9.14.2011

The Pestilence, and Photograph of Saturn

By Israel Wasserstein

The Pestilence

. . . e duro questo pistolenza fino a . . .
“in the midst of the pestilence there came to an end…”
--Giovanni Villani

A third the world died, as the Revelation said.
A third the world died, black boils sprouting
from groins and armpits, Pestilence transmitted
by a glance, an evil eye. Grain wilted in the fields,
bodies heaped outside doors, were dragged
to mass graves. Judgment was upon the land:
priests would not perform the rites.

Trapped by death in their monasteries
with no company but fleas and rats,
scribes despaired of anyone who would live to read
their accounts.
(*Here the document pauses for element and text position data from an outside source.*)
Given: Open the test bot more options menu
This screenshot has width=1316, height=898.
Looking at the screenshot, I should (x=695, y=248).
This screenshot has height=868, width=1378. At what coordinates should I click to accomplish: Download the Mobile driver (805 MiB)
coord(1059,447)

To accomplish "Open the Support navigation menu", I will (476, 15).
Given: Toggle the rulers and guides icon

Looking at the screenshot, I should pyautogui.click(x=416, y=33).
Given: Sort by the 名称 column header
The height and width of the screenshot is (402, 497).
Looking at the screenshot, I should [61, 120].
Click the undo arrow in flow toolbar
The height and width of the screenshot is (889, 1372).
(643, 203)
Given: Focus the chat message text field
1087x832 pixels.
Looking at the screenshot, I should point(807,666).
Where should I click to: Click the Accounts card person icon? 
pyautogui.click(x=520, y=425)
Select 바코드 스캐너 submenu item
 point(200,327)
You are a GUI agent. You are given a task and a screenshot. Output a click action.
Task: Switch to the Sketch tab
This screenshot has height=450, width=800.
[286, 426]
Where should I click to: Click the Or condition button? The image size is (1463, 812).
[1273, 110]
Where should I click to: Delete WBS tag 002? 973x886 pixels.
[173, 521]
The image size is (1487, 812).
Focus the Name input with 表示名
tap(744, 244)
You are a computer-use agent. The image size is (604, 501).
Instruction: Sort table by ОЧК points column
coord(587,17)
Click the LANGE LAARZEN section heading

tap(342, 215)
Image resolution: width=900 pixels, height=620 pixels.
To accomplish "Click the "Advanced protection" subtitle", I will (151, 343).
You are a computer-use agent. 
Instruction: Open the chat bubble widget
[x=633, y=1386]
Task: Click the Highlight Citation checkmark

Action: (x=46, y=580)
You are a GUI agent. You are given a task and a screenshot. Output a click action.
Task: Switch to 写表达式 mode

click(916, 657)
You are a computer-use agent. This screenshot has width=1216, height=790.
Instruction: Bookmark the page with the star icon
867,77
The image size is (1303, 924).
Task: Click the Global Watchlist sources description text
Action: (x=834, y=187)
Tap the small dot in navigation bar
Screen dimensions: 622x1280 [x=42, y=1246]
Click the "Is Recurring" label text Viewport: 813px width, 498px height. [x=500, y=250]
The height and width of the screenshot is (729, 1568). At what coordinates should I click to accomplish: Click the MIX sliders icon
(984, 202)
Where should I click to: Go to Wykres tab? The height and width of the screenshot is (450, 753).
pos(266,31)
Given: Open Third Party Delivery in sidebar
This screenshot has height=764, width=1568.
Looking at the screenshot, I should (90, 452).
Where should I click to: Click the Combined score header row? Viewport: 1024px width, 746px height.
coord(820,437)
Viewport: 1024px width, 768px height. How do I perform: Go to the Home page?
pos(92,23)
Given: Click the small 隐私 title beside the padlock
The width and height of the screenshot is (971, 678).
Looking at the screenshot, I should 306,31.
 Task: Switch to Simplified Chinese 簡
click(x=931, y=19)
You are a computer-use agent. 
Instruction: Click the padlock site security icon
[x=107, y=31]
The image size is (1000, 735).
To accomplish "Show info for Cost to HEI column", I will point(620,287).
The plague did not spare
the rich or the holy. Winter brought no respite.
Famine reigned.

Who could doubt the end of days? The world
was given over to Death. Devils slouched behind
desperate eyes. Parents fled from their children
and spared no thought for tomorrow. Nothing slowed
the sickness of the eastern wind.

Public mourning was banned, and all mourning
clothes. No one gathered together. Prayers
went unheeded. Villani’s chronicle
ended mid-sentence: there came to an end…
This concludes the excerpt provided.